> [Task description]: Copy the lines below word for word, starting from the first one and stopping after the line that contains "Action: [53, 139]".
— Start Given records —
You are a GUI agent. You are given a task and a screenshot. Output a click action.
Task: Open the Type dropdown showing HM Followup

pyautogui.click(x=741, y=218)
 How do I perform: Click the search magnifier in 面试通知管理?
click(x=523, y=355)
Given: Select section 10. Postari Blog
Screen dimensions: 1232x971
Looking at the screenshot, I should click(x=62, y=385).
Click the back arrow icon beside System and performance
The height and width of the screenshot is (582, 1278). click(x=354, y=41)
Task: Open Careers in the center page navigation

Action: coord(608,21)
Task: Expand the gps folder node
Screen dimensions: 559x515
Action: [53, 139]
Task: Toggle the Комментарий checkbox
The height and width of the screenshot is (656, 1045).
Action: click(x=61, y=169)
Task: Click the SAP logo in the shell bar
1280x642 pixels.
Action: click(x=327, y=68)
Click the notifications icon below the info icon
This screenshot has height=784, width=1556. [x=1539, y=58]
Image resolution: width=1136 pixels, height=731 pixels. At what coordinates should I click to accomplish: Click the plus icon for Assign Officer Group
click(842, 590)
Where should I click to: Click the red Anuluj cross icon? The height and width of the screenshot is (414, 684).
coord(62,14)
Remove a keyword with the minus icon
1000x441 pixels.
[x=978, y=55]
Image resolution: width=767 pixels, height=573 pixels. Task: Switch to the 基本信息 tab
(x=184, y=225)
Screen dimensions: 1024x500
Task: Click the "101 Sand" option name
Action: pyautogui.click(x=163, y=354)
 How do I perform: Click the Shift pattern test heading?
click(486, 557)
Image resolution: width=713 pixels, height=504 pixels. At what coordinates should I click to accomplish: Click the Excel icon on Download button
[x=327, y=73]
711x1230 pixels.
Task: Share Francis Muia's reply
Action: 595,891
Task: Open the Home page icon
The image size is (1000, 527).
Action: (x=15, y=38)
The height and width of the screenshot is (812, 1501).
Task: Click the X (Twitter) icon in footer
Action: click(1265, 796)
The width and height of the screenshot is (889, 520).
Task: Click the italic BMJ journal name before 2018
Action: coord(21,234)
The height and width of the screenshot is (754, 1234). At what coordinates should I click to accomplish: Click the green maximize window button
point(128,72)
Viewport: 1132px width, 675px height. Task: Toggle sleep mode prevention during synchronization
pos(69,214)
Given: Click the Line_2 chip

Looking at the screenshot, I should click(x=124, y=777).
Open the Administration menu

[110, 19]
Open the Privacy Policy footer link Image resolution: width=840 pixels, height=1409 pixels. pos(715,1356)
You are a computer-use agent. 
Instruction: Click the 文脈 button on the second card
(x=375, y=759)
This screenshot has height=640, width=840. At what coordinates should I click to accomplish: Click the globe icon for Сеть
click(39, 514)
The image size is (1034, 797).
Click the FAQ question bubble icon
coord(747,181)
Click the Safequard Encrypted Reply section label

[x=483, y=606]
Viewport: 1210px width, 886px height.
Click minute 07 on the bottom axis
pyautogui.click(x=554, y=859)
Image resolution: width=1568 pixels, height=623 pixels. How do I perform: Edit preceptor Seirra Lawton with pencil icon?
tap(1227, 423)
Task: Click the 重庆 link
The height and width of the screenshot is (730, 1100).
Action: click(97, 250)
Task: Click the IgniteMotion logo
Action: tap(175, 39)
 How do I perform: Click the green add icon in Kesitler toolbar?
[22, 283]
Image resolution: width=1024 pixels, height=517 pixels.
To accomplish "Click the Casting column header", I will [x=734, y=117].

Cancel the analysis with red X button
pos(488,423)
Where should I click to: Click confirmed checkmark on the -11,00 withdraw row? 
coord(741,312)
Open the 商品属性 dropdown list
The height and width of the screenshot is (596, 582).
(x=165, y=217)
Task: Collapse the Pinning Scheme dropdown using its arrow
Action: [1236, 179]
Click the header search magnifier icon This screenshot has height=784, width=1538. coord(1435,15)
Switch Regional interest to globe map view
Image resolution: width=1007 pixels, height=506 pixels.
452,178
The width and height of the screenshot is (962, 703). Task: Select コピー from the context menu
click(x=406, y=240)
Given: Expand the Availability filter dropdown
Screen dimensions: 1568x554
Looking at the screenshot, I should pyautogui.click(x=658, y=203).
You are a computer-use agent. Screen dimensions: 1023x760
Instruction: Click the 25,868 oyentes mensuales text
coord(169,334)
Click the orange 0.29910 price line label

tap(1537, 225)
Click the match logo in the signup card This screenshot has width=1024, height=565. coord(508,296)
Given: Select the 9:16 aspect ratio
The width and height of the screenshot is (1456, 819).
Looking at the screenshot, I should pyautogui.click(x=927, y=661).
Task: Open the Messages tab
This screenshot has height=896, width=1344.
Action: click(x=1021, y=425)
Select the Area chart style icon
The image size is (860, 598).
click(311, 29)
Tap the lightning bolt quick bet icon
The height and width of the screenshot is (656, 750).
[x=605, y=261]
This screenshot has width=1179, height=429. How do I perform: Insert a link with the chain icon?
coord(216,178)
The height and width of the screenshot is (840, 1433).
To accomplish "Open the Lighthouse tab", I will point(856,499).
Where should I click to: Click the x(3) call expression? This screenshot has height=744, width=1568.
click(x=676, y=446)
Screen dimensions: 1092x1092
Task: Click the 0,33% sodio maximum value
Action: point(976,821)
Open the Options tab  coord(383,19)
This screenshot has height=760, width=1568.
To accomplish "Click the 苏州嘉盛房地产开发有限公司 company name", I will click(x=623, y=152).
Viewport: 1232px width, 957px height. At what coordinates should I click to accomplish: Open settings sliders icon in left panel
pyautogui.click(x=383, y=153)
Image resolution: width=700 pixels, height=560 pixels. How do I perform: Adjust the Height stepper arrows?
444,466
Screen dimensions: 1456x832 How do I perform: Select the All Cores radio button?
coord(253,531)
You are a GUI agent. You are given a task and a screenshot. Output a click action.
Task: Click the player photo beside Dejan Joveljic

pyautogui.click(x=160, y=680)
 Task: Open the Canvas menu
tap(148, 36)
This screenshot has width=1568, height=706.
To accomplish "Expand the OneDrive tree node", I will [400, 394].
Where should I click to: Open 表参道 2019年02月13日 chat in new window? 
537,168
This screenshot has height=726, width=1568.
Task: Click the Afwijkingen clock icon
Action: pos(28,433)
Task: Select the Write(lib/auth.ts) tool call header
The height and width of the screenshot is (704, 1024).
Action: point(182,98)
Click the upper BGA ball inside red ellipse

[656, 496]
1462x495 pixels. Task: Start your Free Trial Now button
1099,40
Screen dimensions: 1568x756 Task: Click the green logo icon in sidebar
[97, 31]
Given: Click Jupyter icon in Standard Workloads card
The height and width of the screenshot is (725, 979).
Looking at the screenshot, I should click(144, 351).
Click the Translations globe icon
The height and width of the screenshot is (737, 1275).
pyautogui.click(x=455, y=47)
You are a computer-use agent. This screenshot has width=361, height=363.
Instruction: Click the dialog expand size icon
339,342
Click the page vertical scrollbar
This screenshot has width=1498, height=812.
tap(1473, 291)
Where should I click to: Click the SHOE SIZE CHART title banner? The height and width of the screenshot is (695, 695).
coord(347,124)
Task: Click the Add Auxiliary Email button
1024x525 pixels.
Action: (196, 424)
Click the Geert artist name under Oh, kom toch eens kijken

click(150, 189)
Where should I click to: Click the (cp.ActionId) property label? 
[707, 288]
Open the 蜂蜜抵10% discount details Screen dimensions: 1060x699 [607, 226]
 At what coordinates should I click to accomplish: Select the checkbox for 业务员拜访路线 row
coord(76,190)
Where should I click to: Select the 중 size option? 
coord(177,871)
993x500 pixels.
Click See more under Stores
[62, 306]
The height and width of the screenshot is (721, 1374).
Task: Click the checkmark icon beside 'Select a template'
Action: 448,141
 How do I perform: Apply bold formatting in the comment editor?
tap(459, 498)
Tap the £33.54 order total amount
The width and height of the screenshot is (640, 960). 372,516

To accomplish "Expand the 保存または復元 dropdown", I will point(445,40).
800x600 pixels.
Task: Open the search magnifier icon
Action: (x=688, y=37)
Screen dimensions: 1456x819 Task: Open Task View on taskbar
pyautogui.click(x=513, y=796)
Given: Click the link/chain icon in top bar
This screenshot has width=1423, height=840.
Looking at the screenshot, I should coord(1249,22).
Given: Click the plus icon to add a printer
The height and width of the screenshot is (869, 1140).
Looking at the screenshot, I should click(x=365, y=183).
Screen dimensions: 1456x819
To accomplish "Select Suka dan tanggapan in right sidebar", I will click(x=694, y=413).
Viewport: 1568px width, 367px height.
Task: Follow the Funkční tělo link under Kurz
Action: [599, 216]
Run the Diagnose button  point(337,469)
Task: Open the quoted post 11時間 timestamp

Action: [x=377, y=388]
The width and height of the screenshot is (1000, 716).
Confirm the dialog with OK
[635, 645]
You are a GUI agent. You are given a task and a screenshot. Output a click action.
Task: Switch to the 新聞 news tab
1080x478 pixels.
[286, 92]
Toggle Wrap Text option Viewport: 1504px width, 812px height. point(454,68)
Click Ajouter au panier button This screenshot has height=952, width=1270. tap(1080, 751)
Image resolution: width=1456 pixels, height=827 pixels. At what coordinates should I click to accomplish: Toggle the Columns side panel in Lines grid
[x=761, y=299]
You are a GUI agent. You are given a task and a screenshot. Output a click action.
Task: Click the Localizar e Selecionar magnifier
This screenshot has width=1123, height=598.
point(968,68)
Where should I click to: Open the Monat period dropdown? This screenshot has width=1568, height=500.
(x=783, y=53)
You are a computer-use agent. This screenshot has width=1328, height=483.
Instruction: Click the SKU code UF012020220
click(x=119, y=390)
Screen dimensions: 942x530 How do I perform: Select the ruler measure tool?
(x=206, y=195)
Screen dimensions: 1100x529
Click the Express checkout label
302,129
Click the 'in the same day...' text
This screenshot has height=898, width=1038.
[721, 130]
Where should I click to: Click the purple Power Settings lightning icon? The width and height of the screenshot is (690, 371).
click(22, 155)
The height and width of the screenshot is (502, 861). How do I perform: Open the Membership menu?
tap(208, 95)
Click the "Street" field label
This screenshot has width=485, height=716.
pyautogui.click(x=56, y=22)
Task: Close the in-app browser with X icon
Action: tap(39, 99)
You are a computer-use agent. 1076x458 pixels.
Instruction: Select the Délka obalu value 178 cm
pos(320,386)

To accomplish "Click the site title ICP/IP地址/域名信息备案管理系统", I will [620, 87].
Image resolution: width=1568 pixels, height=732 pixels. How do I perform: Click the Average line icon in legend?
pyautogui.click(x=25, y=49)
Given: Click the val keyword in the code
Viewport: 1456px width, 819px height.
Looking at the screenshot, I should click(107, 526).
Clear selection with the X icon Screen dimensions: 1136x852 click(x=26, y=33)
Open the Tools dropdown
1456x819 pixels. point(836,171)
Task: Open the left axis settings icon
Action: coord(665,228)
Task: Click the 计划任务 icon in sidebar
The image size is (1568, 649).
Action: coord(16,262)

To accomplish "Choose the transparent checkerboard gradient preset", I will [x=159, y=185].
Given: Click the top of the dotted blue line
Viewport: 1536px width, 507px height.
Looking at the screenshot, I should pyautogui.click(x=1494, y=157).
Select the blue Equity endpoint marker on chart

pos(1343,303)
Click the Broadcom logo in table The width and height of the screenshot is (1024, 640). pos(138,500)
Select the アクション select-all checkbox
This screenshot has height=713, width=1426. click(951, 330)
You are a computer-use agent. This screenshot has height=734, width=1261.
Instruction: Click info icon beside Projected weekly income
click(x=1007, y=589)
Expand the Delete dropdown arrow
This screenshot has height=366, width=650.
— End Given records —
> [Response]:
You are a GUI agent. You are given a task and a screenshot. Output a click action.
Task: Open the Type dropdown showing HM Followup

pyautogui.click(x=741, y=218)
 How do I perform: Click the search magnifier in 面试通知管理?
click(x=523, y=355)
Given: Select section 10. Postari Blog
Screen dimensions: 1232x971
Looking at the screenshot, I should click(x=62, y=385).
Click the back arrow icon beside System and performance
The height and width of the screenshot is (582, 1278). click(x=354, y=41)
Task: Open Careers in the center page navigation

Action: coord(608,21)
Task: Expand the gps folder node
Screen dimensions: 559x515
Action: [53, 139]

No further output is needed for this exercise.